Sinir sistemi hasarları için önem taşıyan çalışmanın bundan sonraki aşamasında söz konusu sinir hücrelerinin oluşturduğu 3 boyutlu yapı, tavşanlar üzerinde denenecek. Prof. Dr. Hasırcı, günlük hayatta rastlanan kazalarda sinir sisteminin alabileceği mekanik, ısıl ya da kimyasal darbelerin merkezi ya da periferal sinir sisteminde tedavi edilemez hasarlara yol açabileceğini bildirdi. Bu gibi durumların sonucunda, pek çok insanın hayat kalitesini etkileyen istemli hareket, hafıza, konuşma gibi yeteneklerini kaybedebildiğini aktaran Hasırcı, bunlar arasında bulunan omurilik yaralanmasının hasar boyutu ve derecesine göre kendiliğinden iyileşmesi mümkün olmayan bozukluklara sebep olduğunu belirtti.
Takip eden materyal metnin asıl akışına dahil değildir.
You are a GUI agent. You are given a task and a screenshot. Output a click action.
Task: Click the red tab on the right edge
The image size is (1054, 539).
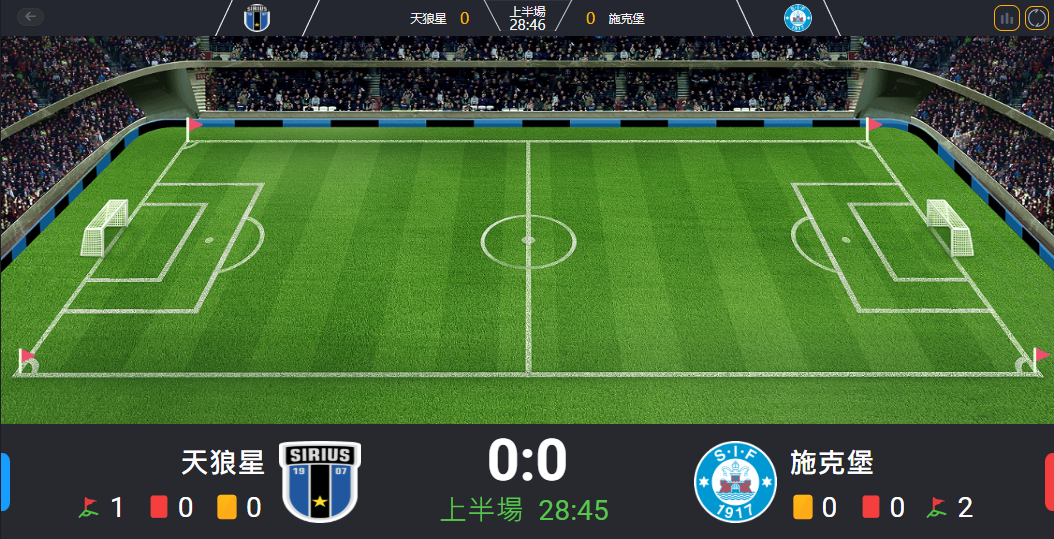coord(1049,481)
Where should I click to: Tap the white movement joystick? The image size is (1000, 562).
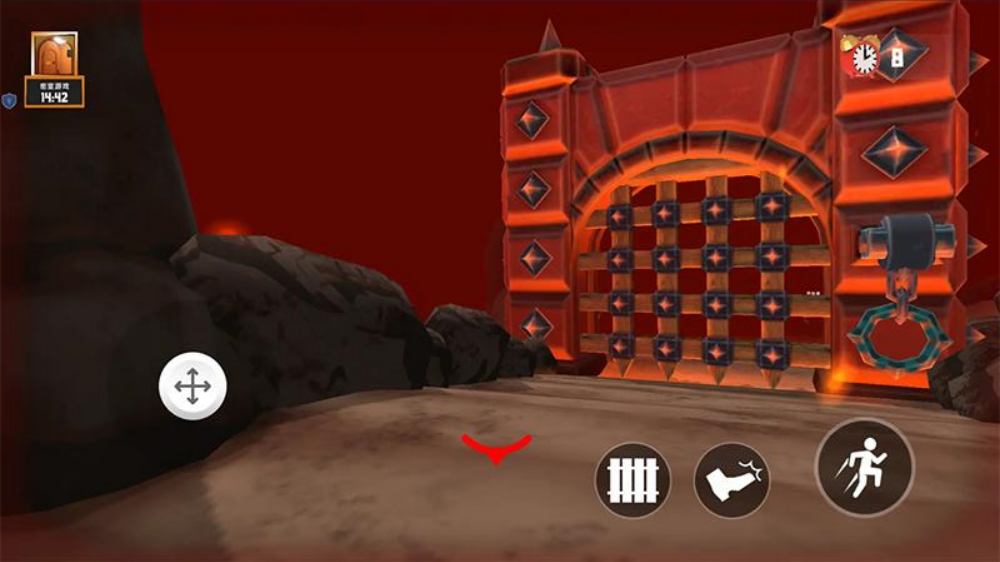(193, 386)
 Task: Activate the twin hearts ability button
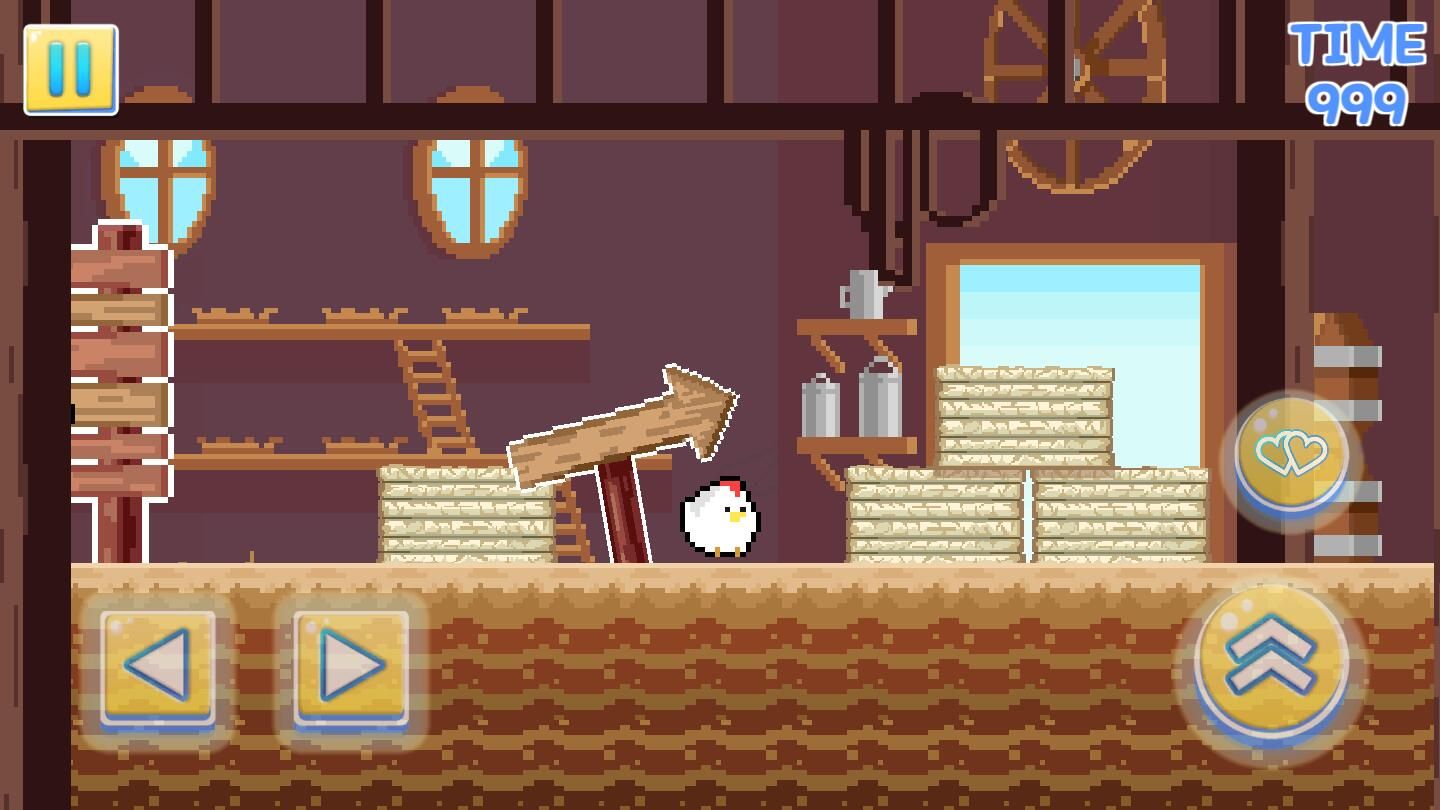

Hasırcı, Türkiye’de omurilik yaralanmalarının sıklığına ait sağlıklı istatistiksel verilerin bulunmadığını, ancak yayınlanan çok merkezli bir çalışmada 1992 yılında travmatik omurilik yaralanması görülen hasta sayısının 581 ve hastalığın yıllık görülme sıklığının ise milyonda 12,7 olarak bildirildiğini aktardı. Prof. Dr. Vasıf Hasırcı, merkezi sinir sisteminde, hücrelerin çoğalamamasından dolayı dokunun kendini yenilemediğini, periferal sinir sisteminde ise ancak bir santimetreden daha kısa olan sinir kopmalarında sinir uçlarını dikerek birleştirmenin mümkün olduğunu ifade etti.
Hasırcı, ODTÜ laboratuvarlarında yürüttükleri hasar görmüş veya fonksiyonlarını kaybetmiş doku ve organların, hücre içeren biyomateryallerin tasarımları ve implante edilmeleri ile yenilenmesini veya işlevlerini yerine getirmelerine yardımı amaçlayan doku mühendisliği çalışmaları kapsamında yapay kemik, kıkırdak ve yapay kalp kasının yanı sıra yapay sinir dokusu üretimi çalışmaları yürüttüklerini anlattı.